- _Data in this exercise_

------------

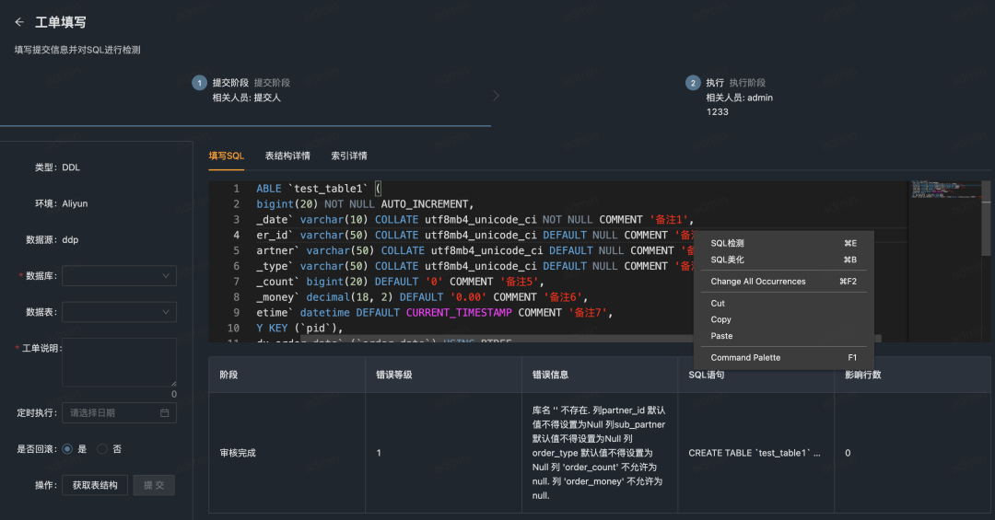The width and height of the screenshot is (995, 520).
Task: Open the calendar icon in 定时执行 field
Action: tap(164, 413)
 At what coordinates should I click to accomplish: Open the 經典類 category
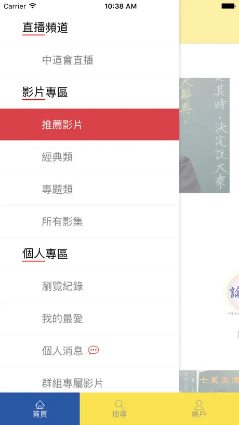pos(89,157)
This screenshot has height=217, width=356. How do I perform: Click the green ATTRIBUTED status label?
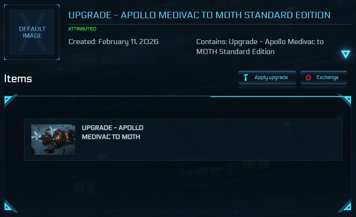(82, 29)
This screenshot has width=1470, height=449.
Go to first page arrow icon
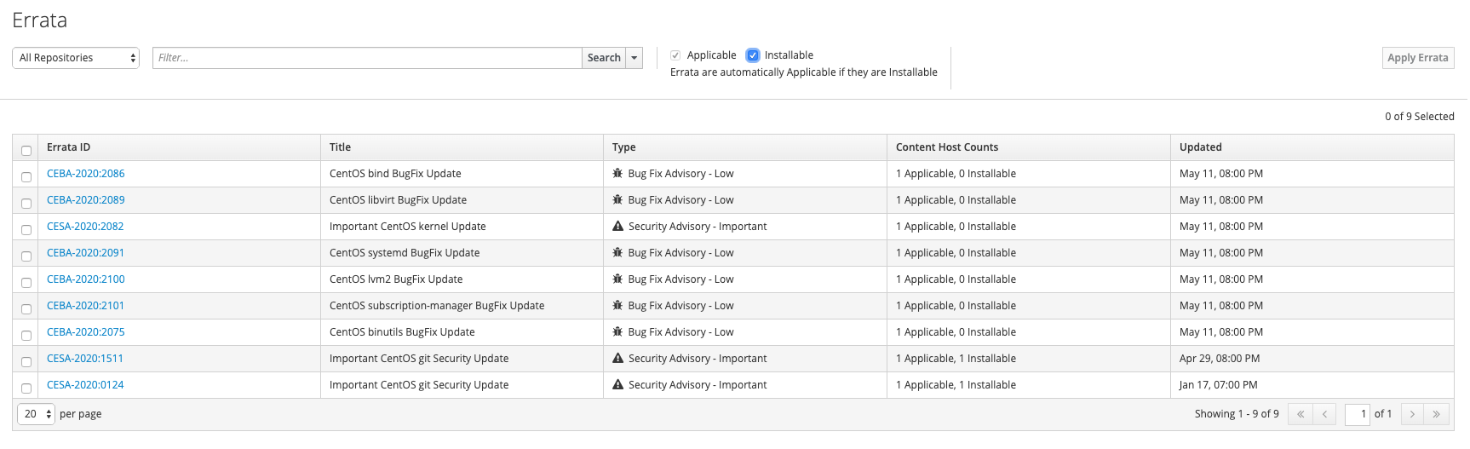pyautogui.click(x=1301, y=414)
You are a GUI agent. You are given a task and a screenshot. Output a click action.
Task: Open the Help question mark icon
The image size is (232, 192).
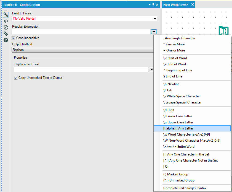pos(6,40)
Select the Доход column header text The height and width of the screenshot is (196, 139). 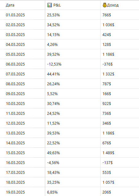click(x=113, y=5)
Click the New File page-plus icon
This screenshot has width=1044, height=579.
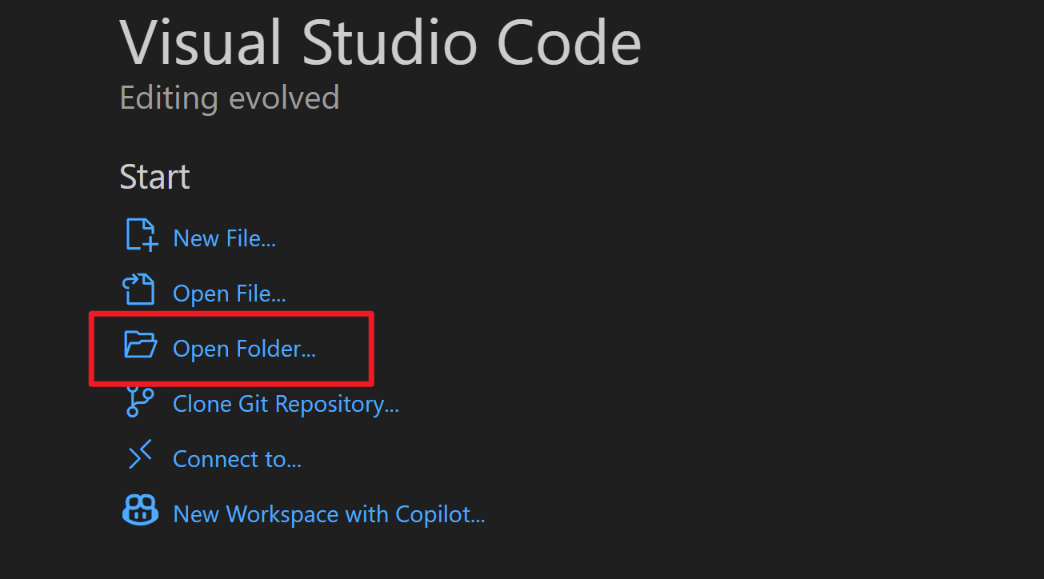tap(140, 236)
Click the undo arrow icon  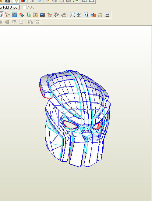point(56,15)
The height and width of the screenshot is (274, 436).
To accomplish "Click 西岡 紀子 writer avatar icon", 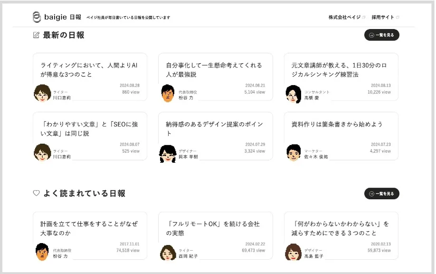I will [168, 252].
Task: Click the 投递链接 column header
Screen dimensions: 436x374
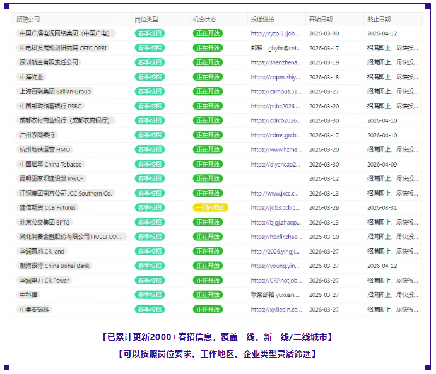Action: [262, 20]
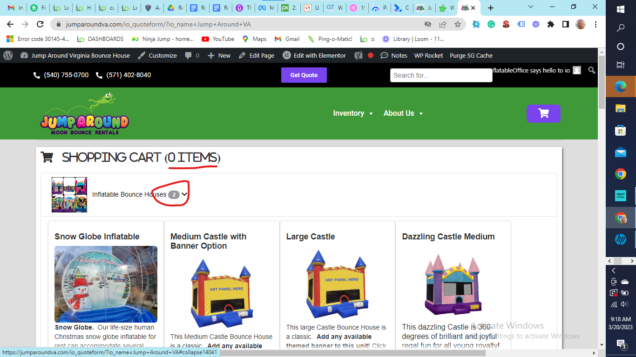Click the Grammarly extension icon

coord(491,24)
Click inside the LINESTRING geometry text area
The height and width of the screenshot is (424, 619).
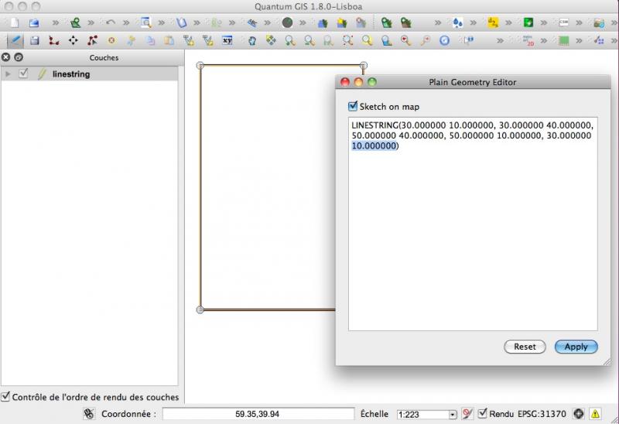click(472, 232)
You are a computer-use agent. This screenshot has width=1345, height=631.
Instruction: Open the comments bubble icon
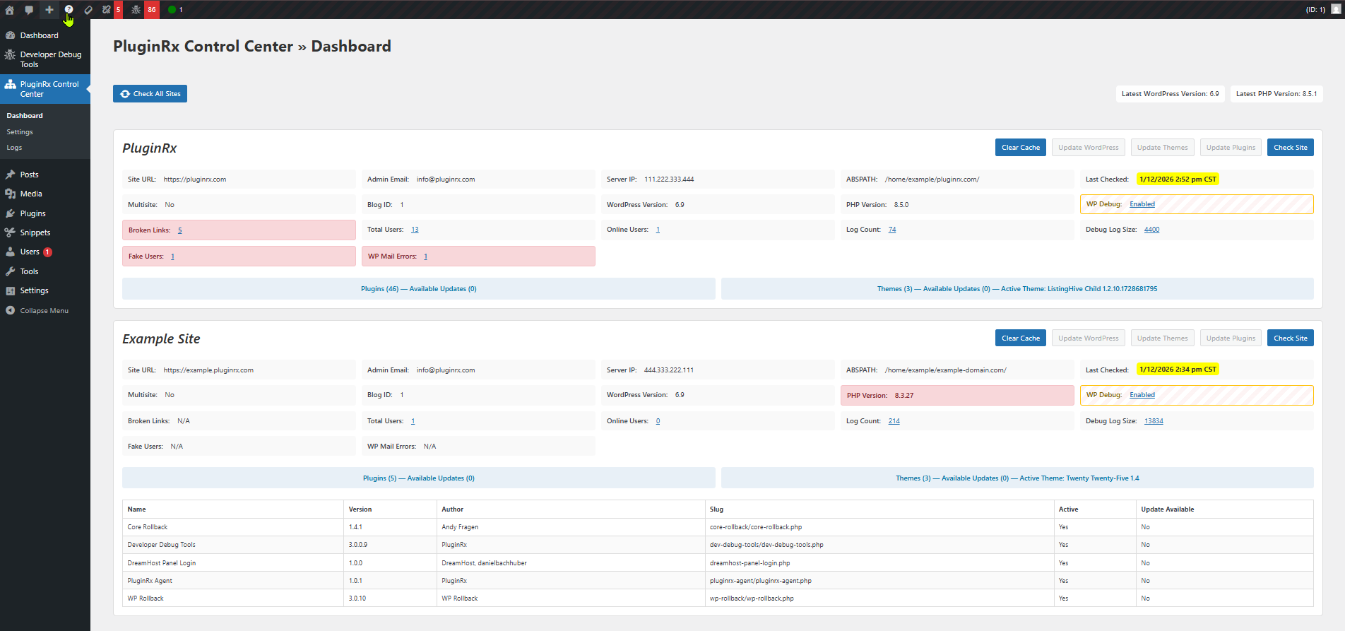tap(29, 10)
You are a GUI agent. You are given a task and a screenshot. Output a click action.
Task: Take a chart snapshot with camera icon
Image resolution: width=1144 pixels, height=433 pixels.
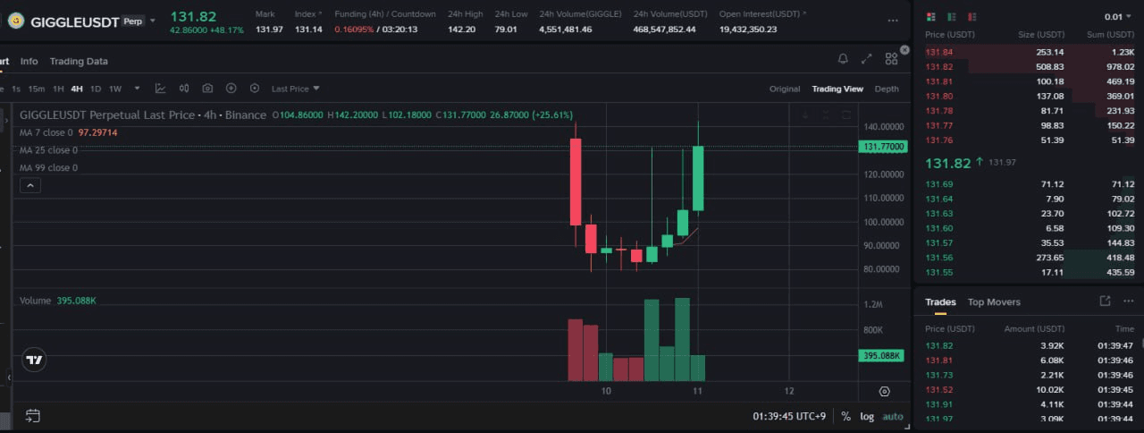pyautogui.click(x=207, y=89)
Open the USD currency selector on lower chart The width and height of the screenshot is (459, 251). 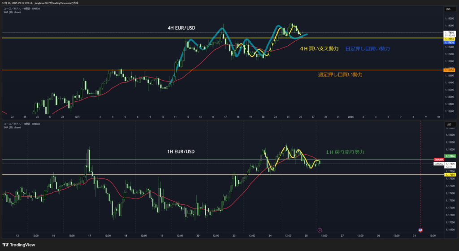click(448, 124)
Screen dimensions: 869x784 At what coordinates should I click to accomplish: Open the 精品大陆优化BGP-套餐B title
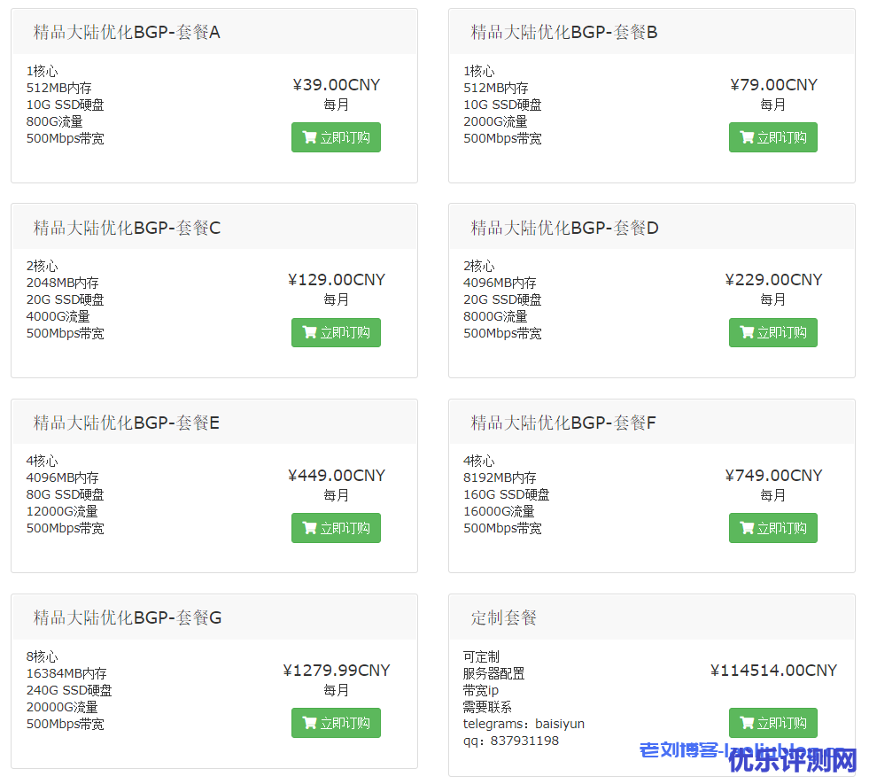pyautogui.click(x=564, y=33)
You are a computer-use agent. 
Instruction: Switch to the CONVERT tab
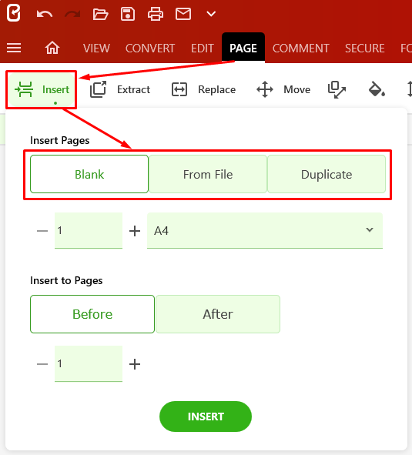pos(150,49)
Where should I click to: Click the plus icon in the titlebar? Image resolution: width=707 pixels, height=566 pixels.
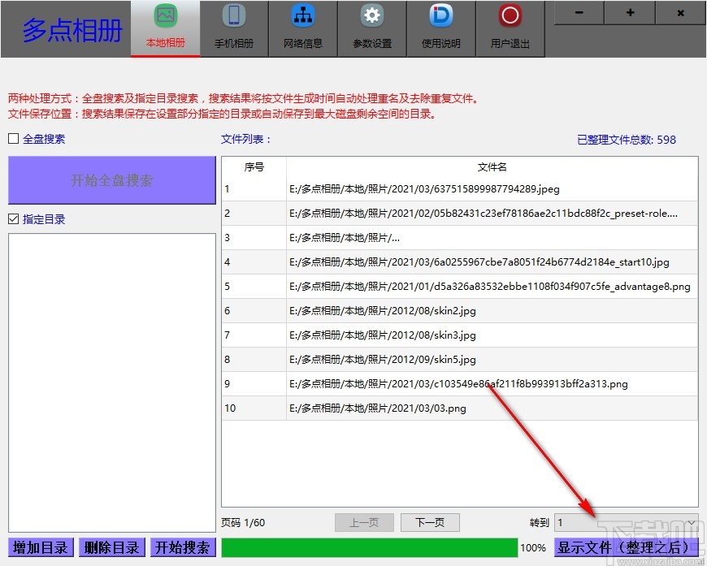(629, 13)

------------

- _Prompt_
Go through the entries above and report each line with the string "computer" in it.

- _Answer for the task_
You are a computer-use agent. This screenshot has width=1345, height=631.
You are a computer-use agent. 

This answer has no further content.